BACKGROUND: Depressive and pain symptoms often occur concurrently in patients with psychiatric disorders or somatic diseases, but the contribution of pre-existing dysfunctional cognitive schemata to pain perception remains unclear.OBJECTIVE: To investigate the relationship between depression-related attribution styles and perceived pain intensity (PPI) after controllable versus uncontrollable electrical skin stimulation in healthy male individuals.METHODS: Causal attributions for negative events were measured using the attribution style questionnaire (ASQ) on the dimensions internal versus external (INT), global versus specific (GLO) and stable versus unstable (STA) in 50 men (20 to 31 years of age). Additionally, symptoms of anxiety and depression (measured using the Depression Scale) as well as baseline helplessness were assessed. Participants were randomly assigned to receive self-administered (controllable) or experimenter-administered (uncontrollable) painful skin stimuli. PPI was assessed after stress exposure using a visual analogue scale (0 to 100).
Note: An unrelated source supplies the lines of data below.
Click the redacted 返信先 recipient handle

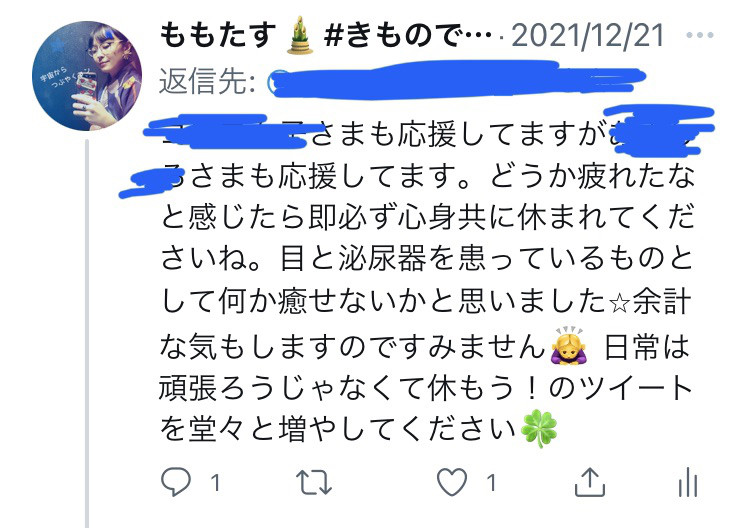point(457,80)
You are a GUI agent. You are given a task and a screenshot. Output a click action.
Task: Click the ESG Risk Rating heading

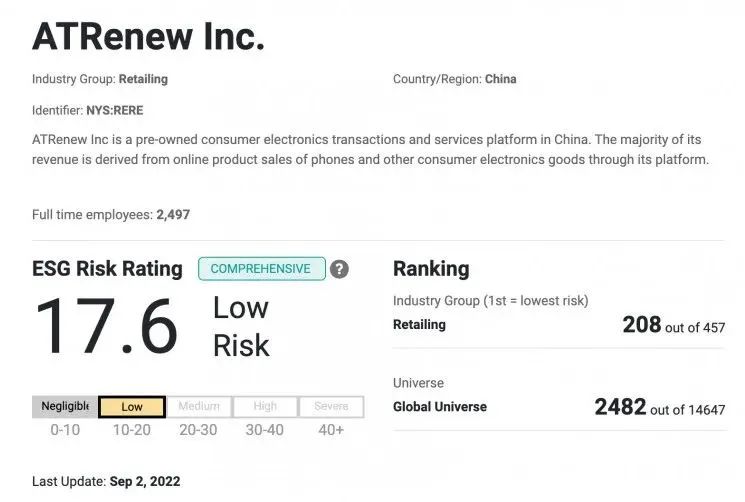point(107,269)
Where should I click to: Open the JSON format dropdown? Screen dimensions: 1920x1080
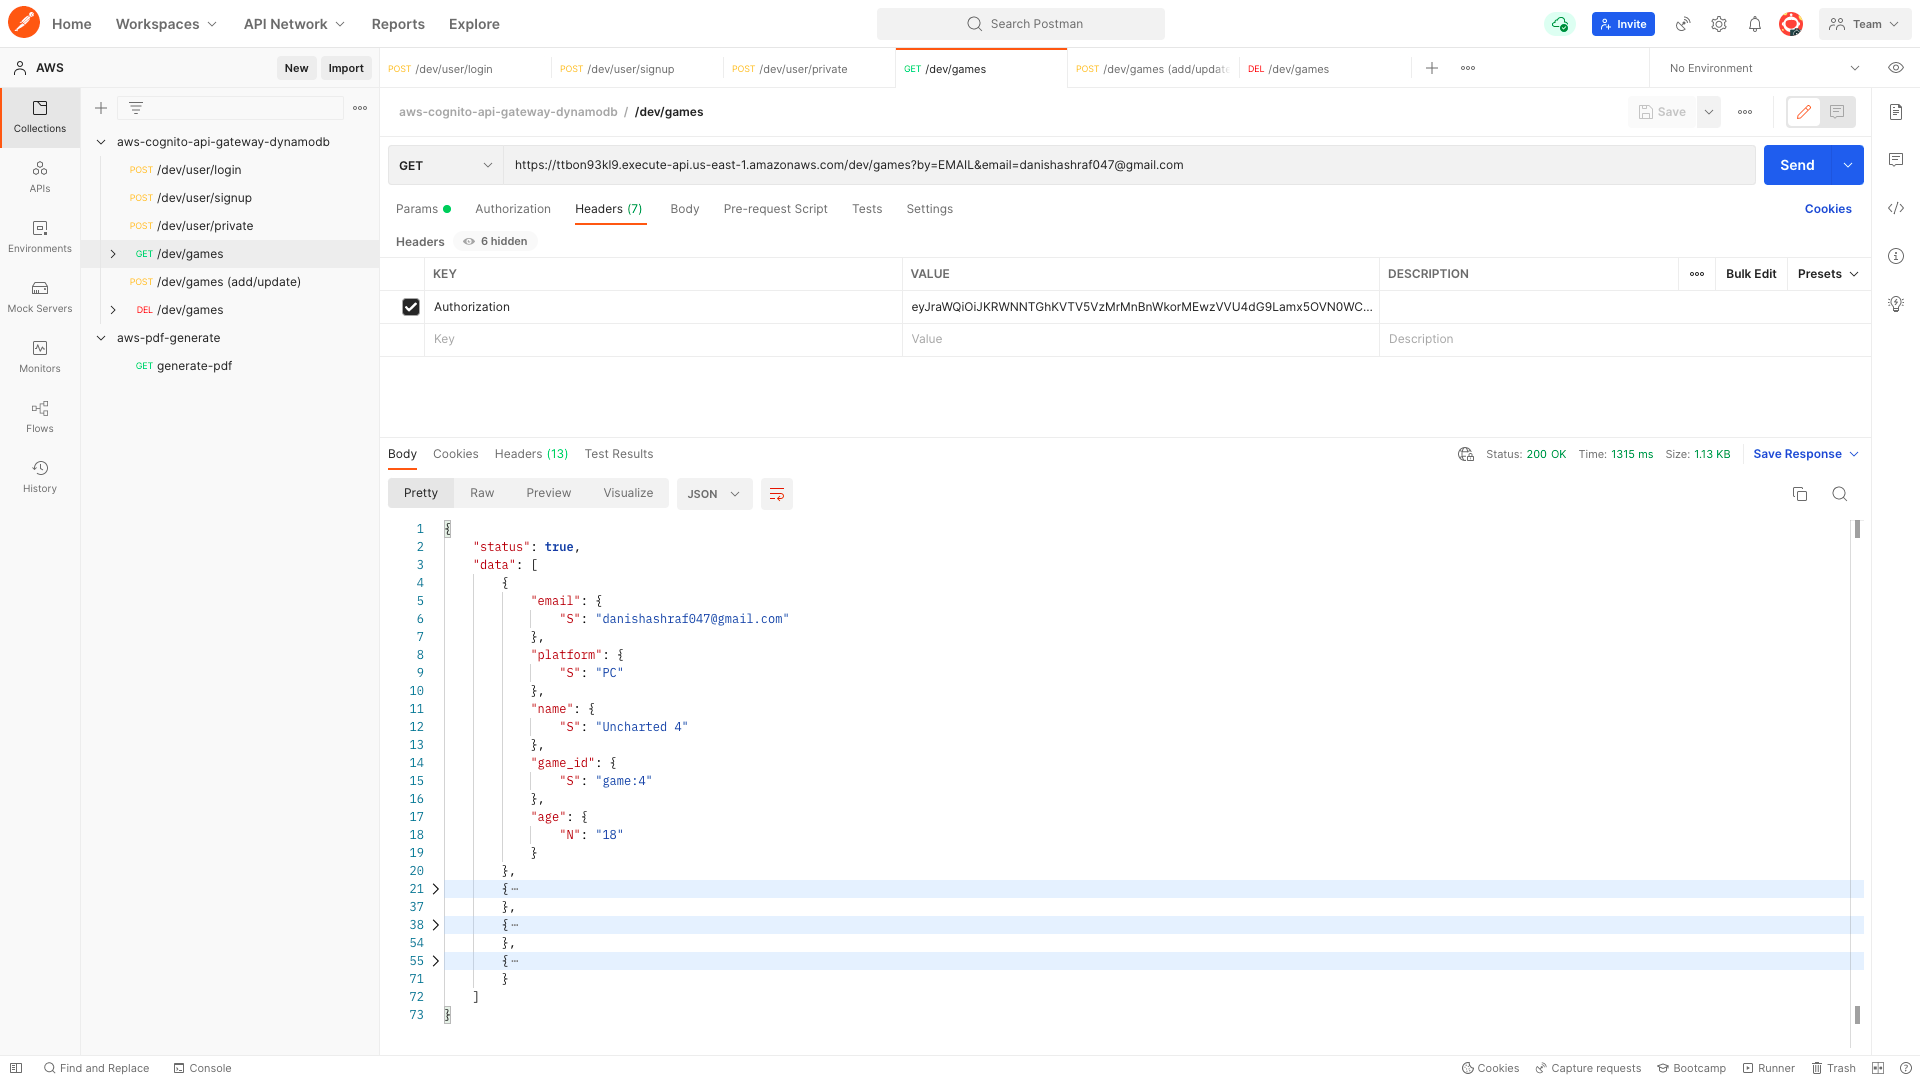tap(714, 494)
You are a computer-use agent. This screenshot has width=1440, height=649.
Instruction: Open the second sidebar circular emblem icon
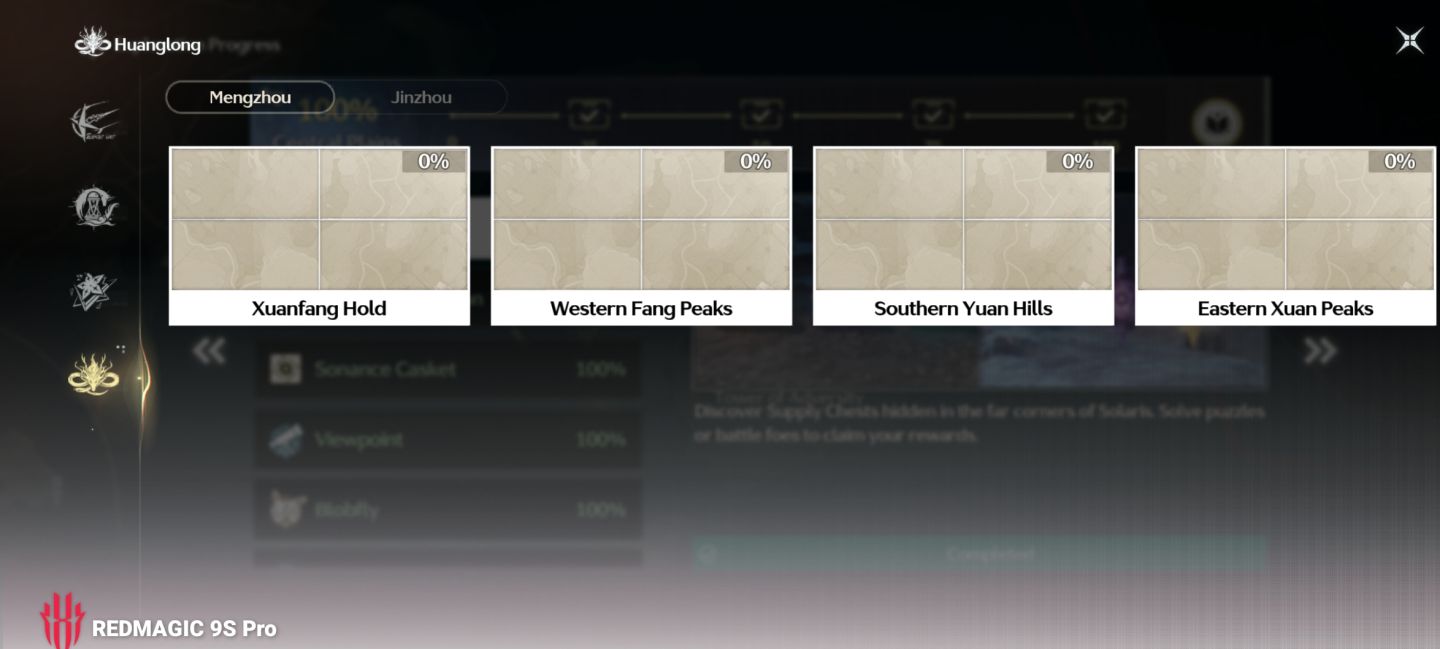(95, 207)
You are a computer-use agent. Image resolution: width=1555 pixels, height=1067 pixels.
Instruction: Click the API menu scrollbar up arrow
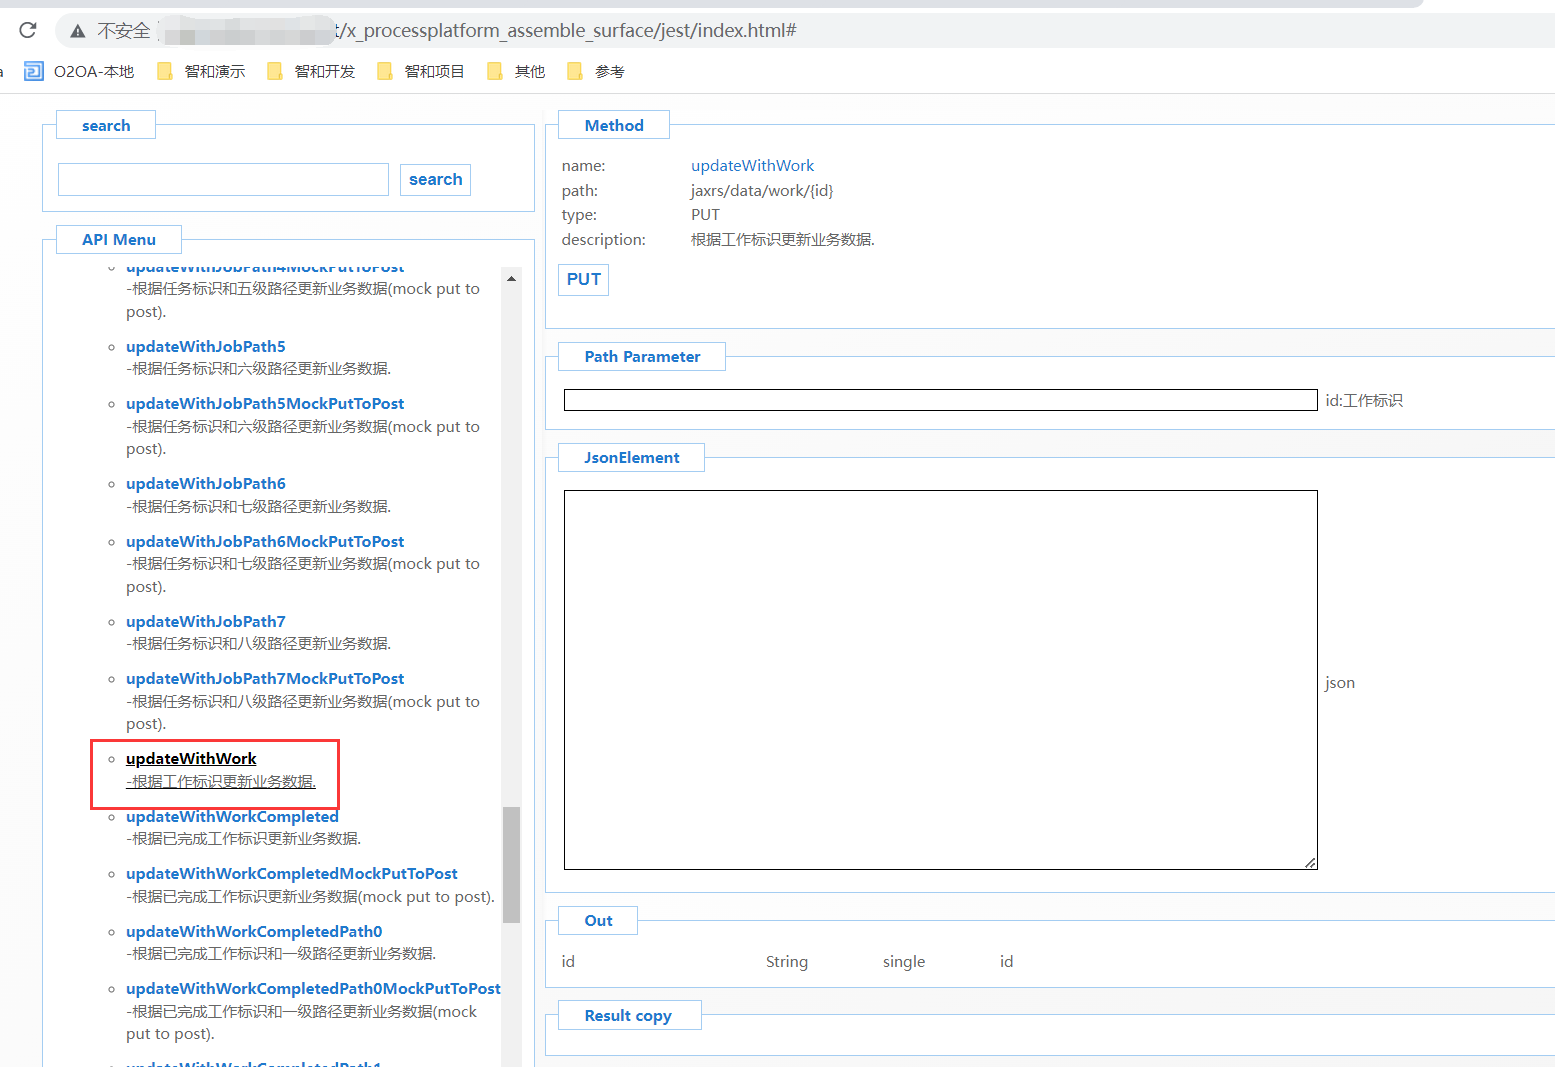(x=512, y=279)
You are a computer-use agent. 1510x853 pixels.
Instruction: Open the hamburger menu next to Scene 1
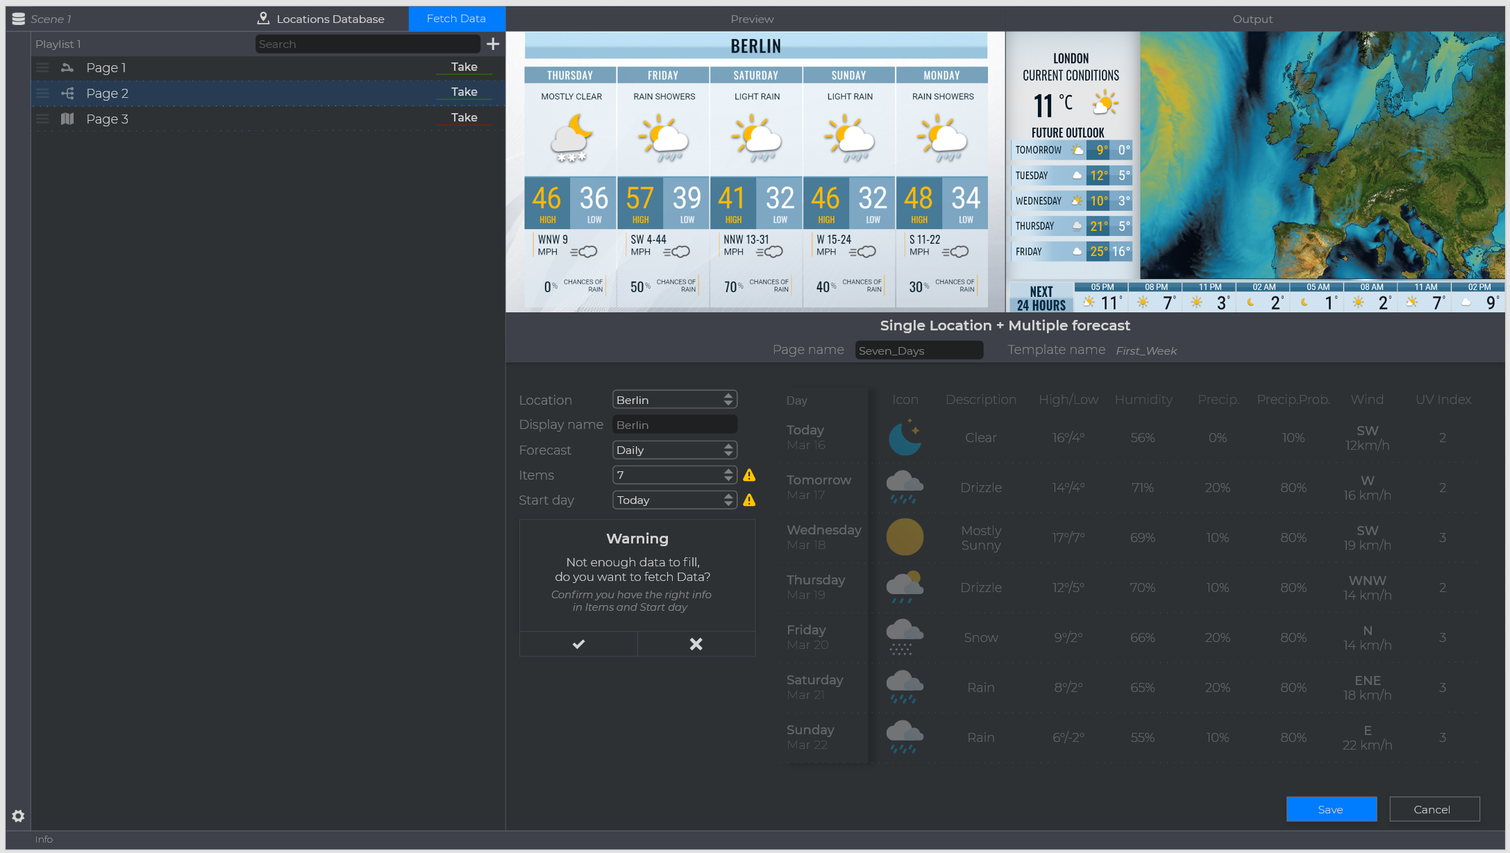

Relationships between PPI and depression-related cognitions were calculated using correlation and multiple regression analyses.RESULTS: Correlation analyses revealed a moderate correlation between PPI and ASQ-INT scores (r=0.46). Following uncontrollable stress exposure, significantly higher PPI ratings (P=0.001) and a higher correlation between PPI and ASQ-INT (r=0.70) were observed. Multiple regression analysis showed an independent influence of stressor controllability (ß=0.39; P=0.003) and ASQ-INT (ß=0.36; P=0.006) on PPI.DISCUSSION: These findings highlight the interaction of specific depression-related cognitions and stress controllability on pain intensity perception.CONCLUSIONS: The results of the present study may facilitate understanding of the cognitive aspects of pain intensity perception and improve psychological pain therapies focusing on attributions and controllability.